When you live on a coastline, looking down the barrel of imminent and unstoppable rising sea levels, sometimes “managed retreat” is your only option. What if we rerouted the highways before they ever flooded?
That’s the thinking behind San Francisco’s Master Plan for the city’s western shoreline. This retreat is not just managed, but proactive. KQED reports on the “test case” that other coastal cities will be watching: a more than $350 million plan to move the Great Highway and allow the surf to reclaim its turf.
“A lot of the things we’re recommending at Ocean Beach are very expensive,” says Benjamin Grant, who manages the Ocean Beach Master Plan for the San Francisco Planning and Urban Research Association (SPUR). “But you have to set them against the costs of the band-aid measures already taking place.”
SPUR is acting as a facilitator for the project, bringing together the myriad city, state, and federal organizations involved.
“We can’t close our eyes to what’s coming and it’s definitely going to get worse and not better,” Grant says. “If we can find a way to work with those processes to achieve the kinds of outcomes and build the kinds of places we want to have in our city, then we’ll be ahead of the game.”

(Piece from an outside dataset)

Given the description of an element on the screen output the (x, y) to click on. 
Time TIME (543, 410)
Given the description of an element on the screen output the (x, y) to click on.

Planning students noodling with designs for this retreat say the reroute “makes it possible to re-imagine the southern end of Ocean Beach as a more socially and ecologically beneficial landscape.” San Francisco is rare in its comprehensive climate change planning, maybe because it’s also rare in being a city surrounded by water on three sides.
But will the city really be able to pave the way for preemptive urban planning for rising seas nationwide, or will we have to suffer a few more Super Sandys before we start really retreating?